Mavenclad is a “mild” dose of chemotherapy.  I have finished the first year’s doses, and I’m now waiting for the blood tests to show my lymphocyte counts have started regenerating that blood test is at the end of September.

It wasn’t completely MS that forced me onto Long-term Disability, and it wasn’t the rigors of Mavenclad, it was my even bigger life long Shadow, Major Depressive Disorder with its side kick of Generalized Anxiety Disorder that made me realize something had to give because I couldn’t cope any longer, and I gave in to what my doctors had been after me for years to do – stop working.

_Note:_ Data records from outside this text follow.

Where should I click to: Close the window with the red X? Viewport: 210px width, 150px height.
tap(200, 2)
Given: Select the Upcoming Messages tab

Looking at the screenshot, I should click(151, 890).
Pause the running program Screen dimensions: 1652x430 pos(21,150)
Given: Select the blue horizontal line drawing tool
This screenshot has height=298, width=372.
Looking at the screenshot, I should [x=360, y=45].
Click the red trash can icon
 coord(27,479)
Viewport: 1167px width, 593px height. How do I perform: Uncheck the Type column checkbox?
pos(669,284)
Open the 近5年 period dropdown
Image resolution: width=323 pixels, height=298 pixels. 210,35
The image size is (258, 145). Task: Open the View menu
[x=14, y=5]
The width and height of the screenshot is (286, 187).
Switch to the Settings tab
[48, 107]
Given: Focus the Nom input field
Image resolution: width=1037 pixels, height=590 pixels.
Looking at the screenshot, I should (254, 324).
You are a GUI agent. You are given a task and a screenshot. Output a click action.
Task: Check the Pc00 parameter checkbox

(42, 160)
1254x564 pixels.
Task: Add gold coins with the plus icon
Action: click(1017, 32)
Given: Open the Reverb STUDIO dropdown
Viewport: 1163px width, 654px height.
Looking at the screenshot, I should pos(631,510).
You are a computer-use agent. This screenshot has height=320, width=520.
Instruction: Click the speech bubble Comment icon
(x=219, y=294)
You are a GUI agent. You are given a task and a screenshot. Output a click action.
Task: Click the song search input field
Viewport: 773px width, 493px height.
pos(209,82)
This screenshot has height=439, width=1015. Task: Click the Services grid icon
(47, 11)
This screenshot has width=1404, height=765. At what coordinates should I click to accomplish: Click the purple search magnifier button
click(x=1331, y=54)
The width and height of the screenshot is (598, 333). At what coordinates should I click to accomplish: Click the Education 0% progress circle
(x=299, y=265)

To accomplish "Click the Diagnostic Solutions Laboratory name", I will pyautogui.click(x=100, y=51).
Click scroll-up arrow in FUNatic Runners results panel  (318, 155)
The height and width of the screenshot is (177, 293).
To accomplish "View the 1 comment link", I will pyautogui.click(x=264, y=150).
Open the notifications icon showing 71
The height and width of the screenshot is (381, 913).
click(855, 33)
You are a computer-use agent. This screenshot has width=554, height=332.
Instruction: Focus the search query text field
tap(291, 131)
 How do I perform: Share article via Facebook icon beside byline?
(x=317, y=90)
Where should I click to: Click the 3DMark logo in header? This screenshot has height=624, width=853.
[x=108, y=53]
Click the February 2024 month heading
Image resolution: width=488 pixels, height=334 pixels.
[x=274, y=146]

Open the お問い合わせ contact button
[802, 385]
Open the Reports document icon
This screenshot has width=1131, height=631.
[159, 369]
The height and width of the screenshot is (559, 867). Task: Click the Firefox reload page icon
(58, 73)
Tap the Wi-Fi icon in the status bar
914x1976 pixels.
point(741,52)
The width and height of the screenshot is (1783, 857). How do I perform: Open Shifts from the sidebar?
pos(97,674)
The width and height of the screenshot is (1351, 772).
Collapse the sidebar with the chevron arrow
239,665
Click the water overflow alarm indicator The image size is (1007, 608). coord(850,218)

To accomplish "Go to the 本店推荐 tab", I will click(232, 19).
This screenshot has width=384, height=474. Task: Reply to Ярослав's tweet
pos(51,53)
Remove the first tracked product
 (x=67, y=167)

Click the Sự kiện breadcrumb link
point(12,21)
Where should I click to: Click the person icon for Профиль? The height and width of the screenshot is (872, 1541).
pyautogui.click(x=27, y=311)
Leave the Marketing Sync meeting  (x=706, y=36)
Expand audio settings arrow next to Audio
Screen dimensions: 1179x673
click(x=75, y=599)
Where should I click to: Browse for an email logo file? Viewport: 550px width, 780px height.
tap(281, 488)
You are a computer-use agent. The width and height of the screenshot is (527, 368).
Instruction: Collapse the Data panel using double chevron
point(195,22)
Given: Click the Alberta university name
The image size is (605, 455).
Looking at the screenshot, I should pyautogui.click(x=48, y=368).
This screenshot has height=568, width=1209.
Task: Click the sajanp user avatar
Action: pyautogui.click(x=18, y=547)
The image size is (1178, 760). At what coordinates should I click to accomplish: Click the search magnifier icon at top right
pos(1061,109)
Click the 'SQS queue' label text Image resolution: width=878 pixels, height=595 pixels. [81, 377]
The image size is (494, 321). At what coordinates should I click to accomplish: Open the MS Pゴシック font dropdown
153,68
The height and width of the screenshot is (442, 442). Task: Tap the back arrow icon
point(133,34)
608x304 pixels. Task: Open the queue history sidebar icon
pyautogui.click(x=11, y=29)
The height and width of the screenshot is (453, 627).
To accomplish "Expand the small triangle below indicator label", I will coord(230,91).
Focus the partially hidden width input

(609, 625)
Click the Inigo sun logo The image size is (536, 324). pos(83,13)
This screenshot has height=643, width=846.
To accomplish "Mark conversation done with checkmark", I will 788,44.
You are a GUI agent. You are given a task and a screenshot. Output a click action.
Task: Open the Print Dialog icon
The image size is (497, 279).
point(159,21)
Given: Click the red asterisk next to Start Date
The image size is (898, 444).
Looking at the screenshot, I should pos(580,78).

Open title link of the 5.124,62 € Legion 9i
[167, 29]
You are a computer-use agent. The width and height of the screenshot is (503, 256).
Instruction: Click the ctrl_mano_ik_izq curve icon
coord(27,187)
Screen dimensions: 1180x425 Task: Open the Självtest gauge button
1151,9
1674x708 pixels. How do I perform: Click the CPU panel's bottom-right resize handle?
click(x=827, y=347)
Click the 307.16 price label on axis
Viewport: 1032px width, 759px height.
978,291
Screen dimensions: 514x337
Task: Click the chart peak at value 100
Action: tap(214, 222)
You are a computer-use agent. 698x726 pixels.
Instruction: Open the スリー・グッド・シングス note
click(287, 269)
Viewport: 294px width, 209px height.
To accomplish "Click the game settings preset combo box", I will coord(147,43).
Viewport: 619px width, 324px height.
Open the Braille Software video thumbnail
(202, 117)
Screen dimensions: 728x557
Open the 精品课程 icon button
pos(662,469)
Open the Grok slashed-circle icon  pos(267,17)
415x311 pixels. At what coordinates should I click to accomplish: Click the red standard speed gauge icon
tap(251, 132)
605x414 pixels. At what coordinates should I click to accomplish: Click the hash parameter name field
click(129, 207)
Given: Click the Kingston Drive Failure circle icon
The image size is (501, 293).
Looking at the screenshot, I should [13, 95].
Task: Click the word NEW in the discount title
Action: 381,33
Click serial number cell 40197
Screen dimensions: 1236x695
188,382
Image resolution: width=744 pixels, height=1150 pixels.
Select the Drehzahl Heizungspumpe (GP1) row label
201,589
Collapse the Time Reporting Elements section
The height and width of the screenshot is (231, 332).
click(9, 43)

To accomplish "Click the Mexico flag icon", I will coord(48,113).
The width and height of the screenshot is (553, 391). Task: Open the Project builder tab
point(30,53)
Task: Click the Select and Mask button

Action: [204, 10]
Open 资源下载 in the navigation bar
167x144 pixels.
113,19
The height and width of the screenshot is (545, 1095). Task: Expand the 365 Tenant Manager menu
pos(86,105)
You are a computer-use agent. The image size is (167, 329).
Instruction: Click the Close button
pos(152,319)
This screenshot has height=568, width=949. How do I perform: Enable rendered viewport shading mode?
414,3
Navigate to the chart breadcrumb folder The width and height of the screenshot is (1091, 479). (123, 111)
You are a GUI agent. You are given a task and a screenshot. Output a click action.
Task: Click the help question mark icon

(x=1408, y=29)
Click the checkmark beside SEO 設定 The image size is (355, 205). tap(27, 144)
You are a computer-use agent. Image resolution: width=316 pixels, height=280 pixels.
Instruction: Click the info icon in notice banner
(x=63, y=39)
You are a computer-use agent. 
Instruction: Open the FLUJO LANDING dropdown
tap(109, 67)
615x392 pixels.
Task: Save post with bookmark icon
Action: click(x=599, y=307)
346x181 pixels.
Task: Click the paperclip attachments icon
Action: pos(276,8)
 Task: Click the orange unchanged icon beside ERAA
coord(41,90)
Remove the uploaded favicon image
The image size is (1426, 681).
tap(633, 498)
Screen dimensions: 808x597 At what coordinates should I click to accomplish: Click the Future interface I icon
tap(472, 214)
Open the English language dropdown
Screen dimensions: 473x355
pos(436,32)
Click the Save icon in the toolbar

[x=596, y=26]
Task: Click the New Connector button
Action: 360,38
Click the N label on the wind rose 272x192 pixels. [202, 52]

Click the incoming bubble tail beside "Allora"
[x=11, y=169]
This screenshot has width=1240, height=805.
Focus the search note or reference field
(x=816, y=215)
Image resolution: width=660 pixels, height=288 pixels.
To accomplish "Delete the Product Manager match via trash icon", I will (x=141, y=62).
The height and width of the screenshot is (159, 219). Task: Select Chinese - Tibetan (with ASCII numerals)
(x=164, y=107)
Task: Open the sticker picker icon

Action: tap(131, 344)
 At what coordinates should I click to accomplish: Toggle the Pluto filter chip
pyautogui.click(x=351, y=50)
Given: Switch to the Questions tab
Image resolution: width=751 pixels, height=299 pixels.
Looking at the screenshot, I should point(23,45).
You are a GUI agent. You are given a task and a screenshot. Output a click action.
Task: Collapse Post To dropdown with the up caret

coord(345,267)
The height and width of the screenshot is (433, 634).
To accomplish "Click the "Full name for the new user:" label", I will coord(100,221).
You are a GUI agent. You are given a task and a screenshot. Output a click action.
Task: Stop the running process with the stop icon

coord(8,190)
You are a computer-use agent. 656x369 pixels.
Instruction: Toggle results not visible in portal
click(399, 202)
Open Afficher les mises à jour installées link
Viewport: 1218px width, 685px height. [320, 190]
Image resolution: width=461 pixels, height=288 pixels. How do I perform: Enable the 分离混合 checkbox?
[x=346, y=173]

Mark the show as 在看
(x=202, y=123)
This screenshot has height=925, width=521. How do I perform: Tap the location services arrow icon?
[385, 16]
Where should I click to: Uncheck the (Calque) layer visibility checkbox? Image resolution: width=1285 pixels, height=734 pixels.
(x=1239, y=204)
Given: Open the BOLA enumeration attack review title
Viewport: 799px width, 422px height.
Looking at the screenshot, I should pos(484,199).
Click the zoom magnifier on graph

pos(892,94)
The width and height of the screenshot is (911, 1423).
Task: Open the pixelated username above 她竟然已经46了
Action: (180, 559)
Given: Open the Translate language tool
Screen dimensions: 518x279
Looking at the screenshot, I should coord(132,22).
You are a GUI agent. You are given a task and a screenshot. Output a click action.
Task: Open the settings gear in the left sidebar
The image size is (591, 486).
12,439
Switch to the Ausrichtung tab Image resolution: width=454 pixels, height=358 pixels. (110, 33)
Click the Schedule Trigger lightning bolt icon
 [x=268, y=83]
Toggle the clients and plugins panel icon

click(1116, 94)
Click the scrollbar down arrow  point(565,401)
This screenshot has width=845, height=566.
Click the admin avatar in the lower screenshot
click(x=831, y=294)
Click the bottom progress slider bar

I want to believe that this isn’t permanent LTD.  My “job” was never work in the sense of dreading the 9-5 day where I sold my time for a salary.  I liked my work, I loved the people I work with, sure there were crappy things that sucked, but they never were bigger than the fun I had doing my job and when the job was up against impossible deadlines the people made the craziness worth it – every time.  I went into IT, something I had a natural talent for,  and it was fun.  Having to walk away because my body had decided to go off the rails IS infuriating to me.  But that’s just it.  Until my last day mid-February I was living beyond my body’s coping capacity.  It took 3 very serious conditions to get me to pay attention and realize I couldn’t keep it up any longer.  I still hope to find a way back to my career.  Mavenclad  however is a two year + 1 year immune system recovery and after June and July’s treatment this year – there is no way I can do this treatment and work in a meaningful capacity.

I’m still railing against all of it.  My fatigue levels are too high to do much of anything right now, and that is frustrating me. I struggle with figuring out how to contribute whatever it is I can contribute to something, but what? If I can’t get back to the career I love what do I have to contribute to? I didn’t realize the castle I was building was a sand castle, and that the tide was due to come in.

So now I have to build a new castle that includes and makes space and room for all of me – currently broken body and mind – to find a new way to learn to live within this body and with this brain that had it’s fair share of traumas – which I have never acknowledged or really integrated. I need to build a new home and a new life.  I don’t even know where to start.  This isn’t the first time I have had to start over, and it probably won’t be my last.  This one is by far the toughest because this time I really have to face myself.